The ATF is one agency that should be done away with. Unprofessional (the master minds behind Waco and Ruby Ridge) , unconstitutional, it's a redundant organization whose entire purpose in life should be borne by the local PD, Sheriff, or FBI.
“At the end of July, the Bureau of Alcohol, Tobacco, Firearms, and Explosives sent a letter to Rare Breed Trigger notifying the Florida company that the ATF had classified its FRT-15 trigger, a drop-in trigger for an AR-15 rifle that speeds up the rate of fire, as a machine gun under the National Firearms Act and demanding that the company cease all sales.”
And who set the precedent for this with an unconstitutional bump stock ban?
Again, the wrong hill to die on. Looking at the manufacturers own video on their own website, it’s clear this particular trigger is just a work-around to get full auto functionality.
Trying to ‘word-parse’ it away Bill-Clinton-style doesn’t change that fact.
The long-standing federal definition of 'full-auto' or "machine gun" is essentially, 'more than one shot fired with each individual pull of the trigger'. Bump stocks are therefore NOT machine guns, and neither are binary triggers (& FWIW, I own neither). Does the Rare Breed Trigger fire more than one shot per trigger pull - or not?
If the federal government wishes to ban "full auto functionality" (whatever that is) rather than "machine guns", the federal government should pass a new law, not ignore and/or magically reinterpret existing law...
And they are trying to change the legal definition of a receiver by fiat.
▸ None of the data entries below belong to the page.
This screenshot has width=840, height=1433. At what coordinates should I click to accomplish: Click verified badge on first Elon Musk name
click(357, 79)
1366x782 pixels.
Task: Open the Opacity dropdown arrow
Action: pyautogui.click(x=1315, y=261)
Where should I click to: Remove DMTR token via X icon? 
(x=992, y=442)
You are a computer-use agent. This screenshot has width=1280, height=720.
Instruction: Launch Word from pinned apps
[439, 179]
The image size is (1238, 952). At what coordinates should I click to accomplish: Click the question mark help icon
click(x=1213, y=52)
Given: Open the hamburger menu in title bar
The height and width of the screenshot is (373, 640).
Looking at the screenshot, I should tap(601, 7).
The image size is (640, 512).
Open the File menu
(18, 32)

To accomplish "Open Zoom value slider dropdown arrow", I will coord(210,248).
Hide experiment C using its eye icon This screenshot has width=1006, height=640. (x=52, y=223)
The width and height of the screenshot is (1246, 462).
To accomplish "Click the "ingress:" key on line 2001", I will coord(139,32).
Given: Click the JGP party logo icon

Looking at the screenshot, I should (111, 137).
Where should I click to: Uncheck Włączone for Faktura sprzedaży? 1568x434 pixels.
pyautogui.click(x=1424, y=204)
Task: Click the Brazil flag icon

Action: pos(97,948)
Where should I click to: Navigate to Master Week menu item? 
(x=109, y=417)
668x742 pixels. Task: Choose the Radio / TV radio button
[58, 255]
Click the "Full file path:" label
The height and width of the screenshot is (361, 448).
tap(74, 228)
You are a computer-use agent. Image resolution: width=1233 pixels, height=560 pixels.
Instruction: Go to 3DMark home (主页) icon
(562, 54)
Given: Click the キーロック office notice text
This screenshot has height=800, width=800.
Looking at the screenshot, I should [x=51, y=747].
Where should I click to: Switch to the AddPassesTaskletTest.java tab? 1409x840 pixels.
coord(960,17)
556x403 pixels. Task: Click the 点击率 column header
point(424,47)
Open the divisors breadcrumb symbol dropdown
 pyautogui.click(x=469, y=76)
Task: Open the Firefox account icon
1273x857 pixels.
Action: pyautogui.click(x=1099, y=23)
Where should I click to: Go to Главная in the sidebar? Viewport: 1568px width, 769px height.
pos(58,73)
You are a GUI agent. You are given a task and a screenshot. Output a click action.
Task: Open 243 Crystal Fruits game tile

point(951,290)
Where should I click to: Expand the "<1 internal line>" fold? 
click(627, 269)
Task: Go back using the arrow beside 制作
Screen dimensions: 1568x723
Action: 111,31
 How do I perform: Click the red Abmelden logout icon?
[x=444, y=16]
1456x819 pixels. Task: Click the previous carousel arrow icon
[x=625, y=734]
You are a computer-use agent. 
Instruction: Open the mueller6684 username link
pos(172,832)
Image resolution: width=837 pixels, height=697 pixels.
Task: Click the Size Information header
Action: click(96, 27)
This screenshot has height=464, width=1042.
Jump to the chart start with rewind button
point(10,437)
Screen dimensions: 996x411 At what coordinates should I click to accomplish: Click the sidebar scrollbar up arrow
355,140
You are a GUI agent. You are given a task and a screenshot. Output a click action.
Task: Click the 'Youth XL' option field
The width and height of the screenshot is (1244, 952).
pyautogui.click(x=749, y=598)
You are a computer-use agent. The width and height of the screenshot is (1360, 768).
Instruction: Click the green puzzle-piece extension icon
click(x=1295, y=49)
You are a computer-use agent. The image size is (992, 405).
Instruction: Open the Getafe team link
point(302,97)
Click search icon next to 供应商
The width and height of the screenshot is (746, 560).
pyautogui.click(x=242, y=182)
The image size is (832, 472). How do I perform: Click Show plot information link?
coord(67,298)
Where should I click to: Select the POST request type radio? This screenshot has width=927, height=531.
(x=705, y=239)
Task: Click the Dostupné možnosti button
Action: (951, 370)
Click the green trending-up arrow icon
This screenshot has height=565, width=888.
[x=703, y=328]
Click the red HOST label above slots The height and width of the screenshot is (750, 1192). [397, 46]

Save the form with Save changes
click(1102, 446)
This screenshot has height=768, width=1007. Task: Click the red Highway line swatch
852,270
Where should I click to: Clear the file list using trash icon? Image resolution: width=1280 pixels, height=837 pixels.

I think your point is critical: a law that is "clear" does not promote 'word parsing' by citizens OR bureaucrats. But adding 'rate of fire' could possibly create more confusion, rather than clarify things. Would it be rate of fire as designed, or as tested (with worn parts)? Over what period of time (2 seconds? 5 seconds?), with what magazine, what ammunition, and in a machine rest or hand-held (if the latter, by whom)? At what temperature (above or below freezing?) would the test be conducted, and at what humidity levels (at or below 100%)? How would the firearm be lubed, and with what? Any number of factors could influence rate of fire; in comparison, the existing standard (essentially 'one shot per pull of trigger') seems more simple, and reasonably clear - even though it has obviously caused some difficulties for law enforcement & the judicial system...
They have what seems to be a well-credentialed person that disagrees with you.
larrytown - you are the one who is word-parsing. What I mean is that the Second Amendment is really clear.
Parse this: “..., the right to keep and bear arms shall not be infringed.”
Wasn’t talking about the Second Amendment.